Required task A: In the records, rewrite the lines from the line with "The image size is (1456, 819)." up to and including the line with "click(459, 18)", replacing "How do I perform" with "How can I perform" and leaving everything else unchanged. Give only those lines.

Article:

╔══

# So you are looking for a job ...

<br>

There are a few things you need to understand to maximize your chances of landing a data science job. 

**This introduction covers:**

- What kinds of data science jobs are out there in the wild 
- A general overview of job interviews, including general tips and tricks about how to do well in those interviews

<br>

**More specific interview questions in other notebooks:**

- `Machine_Learning.ipynb`
- `Statistics.ipynb`
- `Product_Knowledge.ipynb`
- `Behavioral_Assessment.ipynb`

<br>


# 6 Types of Data Scientist

<br>

Often you cannot tell what the position entails just from the job description. You would often find out more by talking to the hiring manger or data scientist(s) who work at the company. 

Broadly speaking, there are 6 types of data science roles:

1. **Analyst**
2. **Experimenter**
3. **Machine Learning Engineer**
4. **Data Pipeline Master**
5. **Sales Engineer**
6. **Specialist (Computer Vision, Deep Learning, NLP, GeoSpatial)**

<br>

## Analyst

- **Where is this found ?**

  Companies with:
  - A robust data infrastructure, i.e. good data engineers
  - An established product (mostly **not** a small start-up with fewer than 20 people)
  - An expressed goal to be more data-driven beyond just using simple analysis
  - Already a team of at least 2/3 data scientists

    <br>

- **What do you do ?**
  - Solve open-ended business problems
    - Why is user growth slow?
    - How much should be spent getting these users (Customer Life Time Value) ?

╚══

Required task B: According to the data science job guide, how many broad types of data science roles are there?

[Word and element locating data]
╔══

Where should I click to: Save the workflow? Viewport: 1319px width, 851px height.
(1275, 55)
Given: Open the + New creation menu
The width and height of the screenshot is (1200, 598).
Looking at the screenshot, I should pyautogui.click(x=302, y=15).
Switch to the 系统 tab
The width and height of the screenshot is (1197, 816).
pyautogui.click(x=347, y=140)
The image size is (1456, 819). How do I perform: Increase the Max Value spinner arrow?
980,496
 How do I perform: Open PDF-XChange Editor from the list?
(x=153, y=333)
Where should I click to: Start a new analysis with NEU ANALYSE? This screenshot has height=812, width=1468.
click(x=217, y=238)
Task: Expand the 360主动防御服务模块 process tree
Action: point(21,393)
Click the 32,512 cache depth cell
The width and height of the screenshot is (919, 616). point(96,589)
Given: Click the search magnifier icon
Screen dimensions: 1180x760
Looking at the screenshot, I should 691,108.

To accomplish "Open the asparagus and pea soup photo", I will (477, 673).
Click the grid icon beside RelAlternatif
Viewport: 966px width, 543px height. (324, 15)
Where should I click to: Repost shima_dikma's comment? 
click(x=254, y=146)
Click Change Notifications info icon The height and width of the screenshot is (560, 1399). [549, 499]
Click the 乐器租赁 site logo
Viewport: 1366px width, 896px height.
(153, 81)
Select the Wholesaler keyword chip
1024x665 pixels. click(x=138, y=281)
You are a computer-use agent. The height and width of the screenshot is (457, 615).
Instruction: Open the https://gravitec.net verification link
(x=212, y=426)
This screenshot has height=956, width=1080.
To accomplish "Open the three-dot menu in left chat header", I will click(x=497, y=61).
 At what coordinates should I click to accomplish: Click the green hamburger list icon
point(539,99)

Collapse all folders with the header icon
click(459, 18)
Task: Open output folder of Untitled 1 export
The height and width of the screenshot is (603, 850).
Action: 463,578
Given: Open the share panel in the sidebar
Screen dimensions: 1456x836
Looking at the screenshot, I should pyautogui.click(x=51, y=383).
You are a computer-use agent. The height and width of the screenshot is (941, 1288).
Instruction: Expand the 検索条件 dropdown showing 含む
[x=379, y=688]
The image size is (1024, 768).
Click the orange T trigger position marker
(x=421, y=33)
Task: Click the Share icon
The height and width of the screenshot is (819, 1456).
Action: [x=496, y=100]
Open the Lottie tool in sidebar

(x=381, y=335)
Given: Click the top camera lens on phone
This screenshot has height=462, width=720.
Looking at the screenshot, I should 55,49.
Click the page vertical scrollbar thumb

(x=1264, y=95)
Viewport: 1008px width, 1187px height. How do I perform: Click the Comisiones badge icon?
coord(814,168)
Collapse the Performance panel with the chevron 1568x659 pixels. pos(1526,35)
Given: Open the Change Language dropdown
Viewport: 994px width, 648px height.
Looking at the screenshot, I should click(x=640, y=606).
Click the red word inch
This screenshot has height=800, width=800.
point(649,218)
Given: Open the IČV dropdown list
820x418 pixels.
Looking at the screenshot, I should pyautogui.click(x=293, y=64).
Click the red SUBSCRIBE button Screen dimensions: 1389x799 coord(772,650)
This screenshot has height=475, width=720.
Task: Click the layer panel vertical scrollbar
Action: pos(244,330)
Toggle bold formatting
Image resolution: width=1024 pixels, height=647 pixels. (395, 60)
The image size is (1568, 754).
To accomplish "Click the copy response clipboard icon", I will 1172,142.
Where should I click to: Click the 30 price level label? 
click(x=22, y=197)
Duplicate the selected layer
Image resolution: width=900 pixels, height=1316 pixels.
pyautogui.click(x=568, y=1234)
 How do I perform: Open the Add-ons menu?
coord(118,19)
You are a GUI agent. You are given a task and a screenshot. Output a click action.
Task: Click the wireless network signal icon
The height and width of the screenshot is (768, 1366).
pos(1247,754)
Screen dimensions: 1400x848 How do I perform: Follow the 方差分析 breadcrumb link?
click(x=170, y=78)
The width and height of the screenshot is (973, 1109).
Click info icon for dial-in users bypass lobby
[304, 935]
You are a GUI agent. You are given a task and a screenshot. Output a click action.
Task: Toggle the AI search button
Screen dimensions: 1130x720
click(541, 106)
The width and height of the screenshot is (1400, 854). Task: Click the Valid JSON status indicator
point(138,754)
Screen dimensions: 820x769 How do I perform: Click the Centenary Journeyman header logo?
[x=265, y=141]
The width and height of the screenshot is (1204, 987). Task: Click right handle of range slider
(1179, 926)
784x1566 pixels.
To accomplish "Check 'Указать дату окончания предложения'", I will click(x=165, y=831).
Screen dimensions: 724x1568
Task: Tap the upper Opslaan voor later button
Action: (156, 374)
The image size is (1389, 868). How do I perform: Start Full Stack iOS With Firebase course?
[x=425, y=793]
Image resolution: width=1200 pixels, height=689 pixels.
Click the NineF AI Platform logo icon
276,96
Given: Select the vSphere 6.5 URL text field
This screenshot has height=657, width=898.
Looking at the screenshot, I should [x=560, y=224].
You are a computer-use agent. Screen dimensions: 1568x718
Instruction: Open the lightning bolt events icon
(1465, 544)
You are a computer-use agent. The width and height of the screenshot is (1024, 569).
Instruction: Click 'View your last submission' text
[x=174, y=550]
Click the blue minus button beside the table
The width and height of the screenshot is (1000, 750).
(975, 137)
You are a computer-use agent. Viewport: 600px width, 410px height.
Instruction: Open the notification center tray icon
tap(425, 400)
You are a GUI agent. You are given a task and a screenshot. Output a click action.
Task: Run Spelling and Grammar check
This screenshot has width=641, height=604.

╚══

Written answer A:
The image size is (1456, 819). How can I perform: Increase the Max Value spinner arrow?
980,496
 How can I perform: Open PDF-XChange Editor from the list?
(x=153, y=333)
Where should I click to: Start a new analysis with NEU ANALYSE? This screenshot has height=812, width=1468.
click(x=217, y=238)
Task: Expand the 360主动防御服务模块 process tree
Action: point(21,393)
Click the 32,512 cache depth cell
The width and height of the screenshot is (919, 616). point(96,589)
Given: Click the search magnifier icon
Screen dimensions: 1180x760
Looking at the screenshot, I should 691,108.

To accomplish "Open the asparagus and pea soup photo", I will (477, 673).
Click the grid icon beside RelAlternatif
Viewport: 966px width, 543px height. (324, 15)
Where should I click to: Repost shima_dikma's comment? 
click(x=254, y=146)
Click Change Notifications info icon The height and width of the screenshot is (560, 1399). [549, 499]
Click the 乐器租赁 site logo
Viewport: 1366px width, 896px height.
(153, 81)
Select the Wholesaler keyword chip
1024x665 pixels. click(x=138, y=281)
You are a computer-use agent. The height and width of the screenshot is (457, 615).
Instruction: Open the https://gravitec.net verification link
(x=212, y=426)
This screenshot has height=956, width=1080.
To accomplish "Open the three-dot menu in left chat header", I will click(x=497, y=61).
 At what coordinates should I click to accomplish: Click the green hamburger list icon
point(539,99)

Collapse all folders with the header icon
click(459, 18)

Written answer B: Six